Piecing together the diabetes puzzle

Dr. Jarrad Scarlett selected as winner of 2018 Early Career Achievement Award
May 14, 2018
Story by Todd Murphy, photo by David Wakeling
A recurring goal of 41-year-old physician-scientist Dr. Jarrad Scarlett – an extraordinary diabetes researcher at a still-young age – is working with a team to solve complicated puzzles that have significant impact on human health. His career, which includes time as a pediatric gastroenterologist, has also been about something that is both smaller and larger at the same time.
"Research projects don't send me emails at 11 o'clock at night asking for advice or invitations to graduation ceremonies," he said. "Sharing in the medical and personal successes – and failures – of my patients creates a type of bond that one can't find in any grant or manuscript."
"I truly value and cherish the connection that I get to have with patients and their parents – seeing the positive impact that I'm able to have in their lives, to help them grow to understand their disease and to be there step by step as they grow … it's a reward that can't fully be put into words."

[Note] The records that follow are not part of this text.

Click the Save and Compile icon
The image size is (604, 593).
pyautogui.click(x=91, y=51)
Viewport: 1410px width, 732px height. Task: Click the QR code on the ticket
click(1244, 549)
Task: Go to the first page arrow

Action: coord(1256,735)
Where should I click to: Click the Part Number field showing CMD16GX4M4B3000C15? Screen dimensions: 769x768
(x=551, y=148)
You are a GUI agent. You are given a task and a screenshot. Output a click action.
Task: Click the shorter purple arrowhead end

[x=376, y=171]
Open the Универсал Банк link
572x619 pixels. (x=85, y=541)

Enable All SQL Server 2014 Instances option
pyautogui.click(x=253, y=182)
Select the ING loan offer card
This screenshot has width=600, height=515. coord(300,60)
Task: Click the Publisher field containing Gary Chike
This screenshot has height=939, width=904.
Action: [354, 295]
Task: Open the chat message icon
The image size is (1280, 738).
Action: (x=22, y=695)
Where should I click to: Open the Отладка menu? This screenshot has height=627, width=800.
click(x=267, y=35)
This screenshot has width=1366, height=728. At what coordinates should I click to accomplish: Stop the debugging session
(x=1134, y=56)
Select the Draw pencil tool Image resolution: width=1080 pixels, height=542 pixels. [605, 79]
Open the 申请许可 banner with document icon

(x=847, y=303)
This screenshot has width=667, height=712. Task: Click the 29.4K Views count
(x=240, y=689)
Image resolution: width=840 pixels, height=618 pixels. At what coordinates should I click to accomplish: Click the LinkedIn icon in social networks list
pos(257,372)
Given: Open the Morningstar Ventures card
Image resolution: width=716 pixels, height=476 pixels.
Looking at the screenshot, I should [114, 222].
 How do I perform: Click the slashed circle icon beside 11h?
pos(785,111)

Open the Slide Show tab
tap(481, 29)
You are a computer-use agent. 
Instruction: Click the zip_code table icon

Dr. Scarlett is currently an assistant professor and scientist at the University of Washington and a pediatric gastroenterologist at Seattle Children's Hospital. His research focuses on how the brain and gastrointestinal system interact to regulate glucose and energy homeostasis. In 2016, he and his research team authored a study published in Nature Medicine that detailed how an injection of a particular protein caused the remission of diabetes in a mouse. The research was a major advance in the quest to more effectively treat, or even cure, diabetes.
Mentor Dr. Robert Steiner, a noted neuroendocrinology researcher at UW, called Dr. Scarlett's latest research"arguably paradigm-shifting."
Being a top-flight medical researcher while also seeing patients is demanding, Dr. Scarlett said. Although officially his time is apportioned 75 percent to research and 25 percent to clinical care, he said, only half joking, it's more like 100 percent to research and 30 percent to clinical care. However, it's more than worth it. "I have a passion for both and find [both] to be rewarding," he said.